Perhaps nowhere is the gulf between the pre-and-post pandemic experience wider than at the U.S. Open. In a buttoned-up sport, the Open crowd is the closest thing to a proverbial “12th man”: raucous and unabashedly partisan. It magnifies the superhuman forbearance required to succeed in an individual sport characterized by self-sufficiency. Some players, like fan favorites Roger Federer, can count on the crowd’s support; others, like Novak Djokovic or Daniil Medvedev, have reveled in its disdain. But now, during match play, stadiums are populated only with players, their coaches, masked linesmen, and the usual banners of J.P. Morgan Chase signage.
A tournament without fans has made for a more gritty experience, bringing into sharper focus the attrition that characterizes a professional tennis match. The sounds of each ball strike are unobscured by the din of the crowd, and while simulated applause plays between points on the stadium courts, it sounds muted, programmatic in a way tennis matches, prone to wild swings in momentum, are decidedly not. For the most part, when television cameras pan back and show the entirety of Arthur Ashe Stadium, its near-24,000 seats emptied of all but players and their close-knit camps, you get the sense not of deprivation but of confrontational intimacy, as if you’re watching gladiators battling in a vacant colosseum.

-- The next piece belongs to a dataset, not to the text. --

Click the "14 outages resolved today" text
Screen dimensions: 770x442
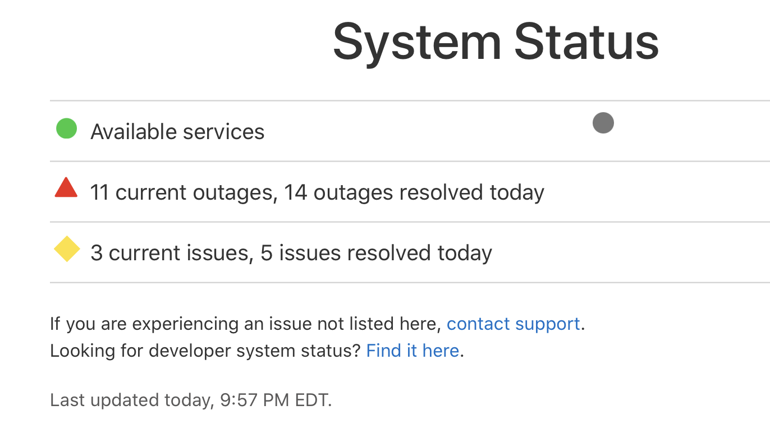[x=414, y=192]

It’s under these same circumstances that all tennis careers begin, as 2017 U.S. Open champion Sloane Stephens remarked in a press conference last week, likening the atmosphere to junior-level competition. “It’s very back to girl’s 12s, where it’s like you and your parents, the other girl you’re playing and their parents.” In this way, a crowd-less U.S. Open is tennis in its purest distillation; anyone who ever played the sport at the junior level will recognize the sense of isolation and fragility it generates, the way silences between points and fist-pumps from a parent or a coach are pregnant with private significance. In a sport where there are few sources of encouragement other than the voice inside one’s own head, the mentally sturdy learn to weather this solitude early, developing a language of self-affirmation independent of spectators. Others — a junior tennis also-ran like me — would more often buckle under pressure.

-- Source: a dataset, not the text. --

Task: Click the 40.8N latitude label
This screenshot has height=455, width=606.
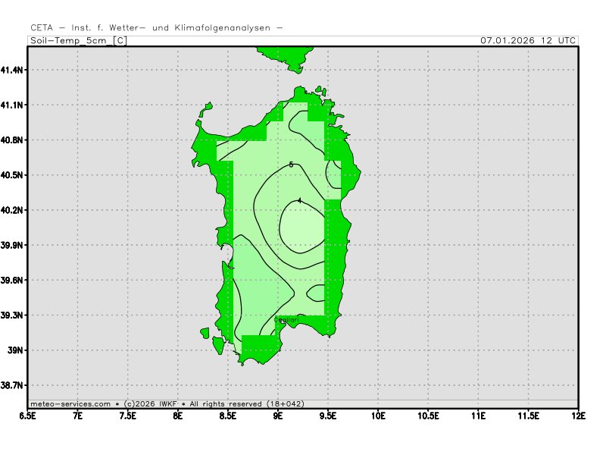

But so too do the sport’s greats. Last week Novak Djokovic, the world’s best player and odds-favorite to win the tournament, fell down a break in the opening set of his match against Pablo Carreno Busta and whacked a tennis ball out of frustration, unintentionally hitting the backcourt lineswoman in the throat. Minutes later, he was disqualified. It’s impossible to say whether or not the presence of a crowd would have made a difference — perhaps making Djokovic less vulnerable to impulse or the umpire less inclined to enforce the rules on a player of his stature. But without a chorus of fans, or teammates to confide in, or anyone but himself to blame for the lapse in judgment, the incident clearly demonstrated the uniquely fallible nature of a tennis player, even one as brutally machinelike as Djokovic. Meanwhile, some lesser-known players have thrived in this backyard atmosphere —since it’s not unlike the one in which they usually play — while marquee stars like Naomi Osaka have admitted to being rattled by the quiet.

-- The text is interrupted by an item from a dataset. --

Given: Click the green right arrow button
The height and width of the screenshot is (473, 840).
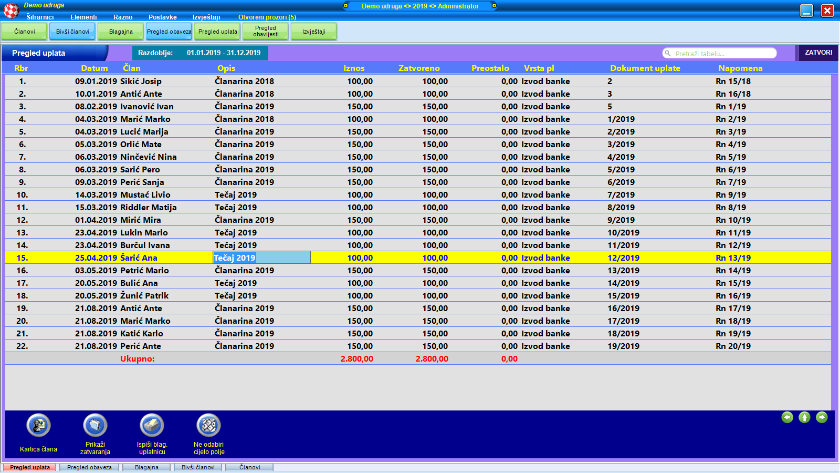Looking at the screenshot, I should (822, 417).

But still, the cream rises. On the men’s side, the second, third, and fifth-ranked players made it through to the semifinals. And Serena Williams, at 38, is deep into yet another Major, still chasing that elusive 24th Major title — in the face of which she’s been rendered unusually anxious, especially in her last two visits to Flushing Meadows. After a plucky three-set win in the Fourth Round on Monday, she looked to the crowd and saw just her husband, Alexis, and her three-year-old daughter, Olympia, pointing proudly at her mother. In the twilight of her distinguished career, one imagines Serena wouldn’t have it any other way.